Она стоит особняком ото всех, в силу особой симпатии к ней, в силу ее человеческих достоинств — таланта доброты, благородства и жертвенности. И ее дерзкой мятежности — борьбы за справедливость. Она никогда не отрекалась от своих убеждений и даже во времена всеобщего страха поднимала голос за правду.
Она ушла из жизни тихо, незаметно, без цветов и прощальных речей, но тем, кто ее любил, стало не просто грустно, для них потускнел окружающий мир…
Рассказы
Танцующие собаки
Нас считали слегка «с приветом»: его, тридцатилетнего механика, вечно небритого, навеселе, и меня, шестиклассника, предпоследнего ученика, который по мнению учителей «ходил в школу не учиться, а отмечаться». Кстати, последним учеником был круглый двоечник, а мне все-таки ставили и тройки. А слегка тронутыми нас считали за безоглядные поступки и выходки, и прежде всего, потому что мы устраивали танцы с собаками и часто это делали публично, с большим подъемом.

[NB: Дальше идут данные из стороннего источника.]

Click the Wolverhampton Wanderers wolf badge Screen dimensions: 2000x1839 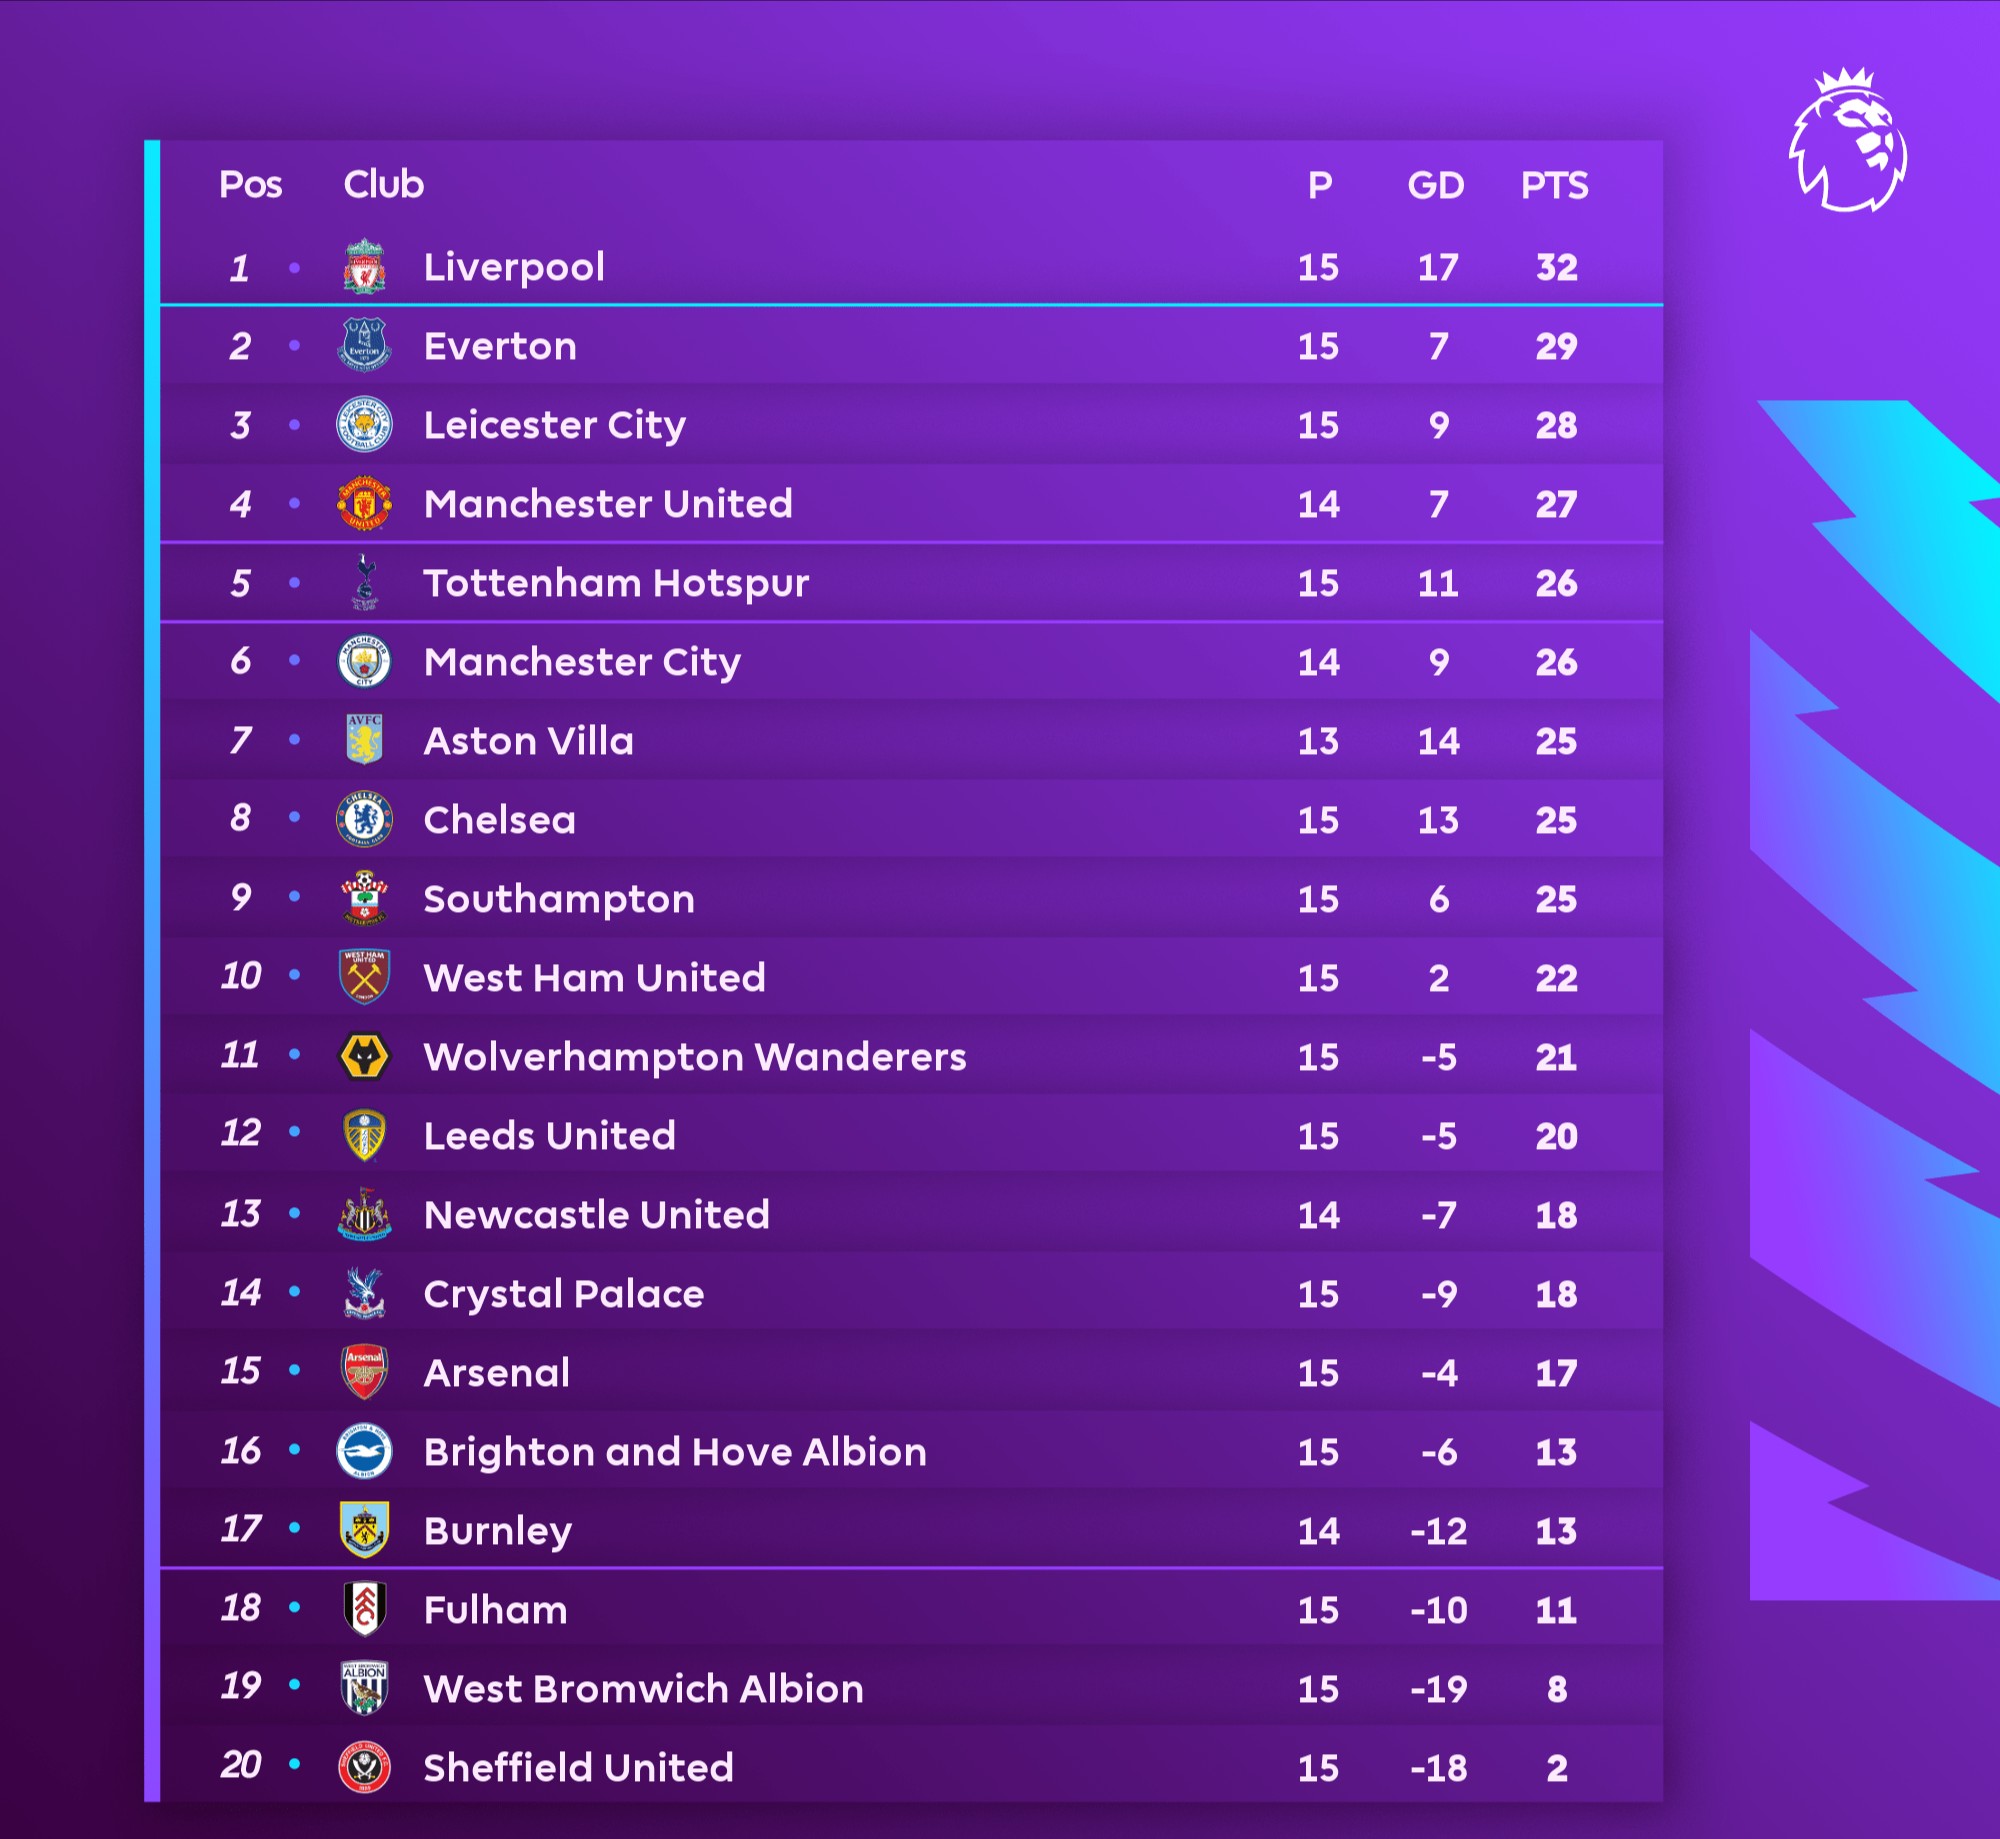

Нас вообще объединяло многое. Прежде всего нам обоим было в высшей степени наплевать во что одеваться, что есть, на чем спать, и свободное время мы проводили легко — болтались где попало, благо в нашем городке был и речной порт, и стадион, и тьма закусочных. К примеру, с получки дяди Сережи — так звали моего старшего друга, мы садились в попутный грузовик и катили куда шла машина — нам было все равно куда ехать. Где-нибудь на окраине просили шофера притормозить, заходили в закусочную, дядя Сережа брал стакан портвейна, несколько холодных котлет, конфеты, при этом подмигивал мне:
— Трата денег требует искусства. Конфеты тебе, котлеты собакам, а это мне, — он опрокидывал стакан портвейна.
Мы выходили на пятак перед закусочной, кормили местных дворняг котлетами и с веселым задором затевали с ними возню.
Еще мы оба любили технику. Дядя Сережа работал механиком в авторемонтной мастерской, а я собирался после седьмого класса податься в ученики к автослесарю и частенько, прогуливая школьные занятия, торчал в мастерской.
— …Машина это не просто набор железок, — многозначительно говорил дядя Сережа. — Это живой организм. Отсюда пение, пыхтение, дыхание машины. Она вбирает энергию людей, которые ее делали. Злой передает ей злость, непрочность, добрый — доброту, надежность… Потому машина сама выбирает, сколько ей работать…
Я слушал развесив уши и восторгался интеллектуальным величием моего друга и наставника. В масштабах нашего городка он мне казался самой значительной личностью. В свою очередь дядя Сережа тоже видел меня личностью в некотором роде.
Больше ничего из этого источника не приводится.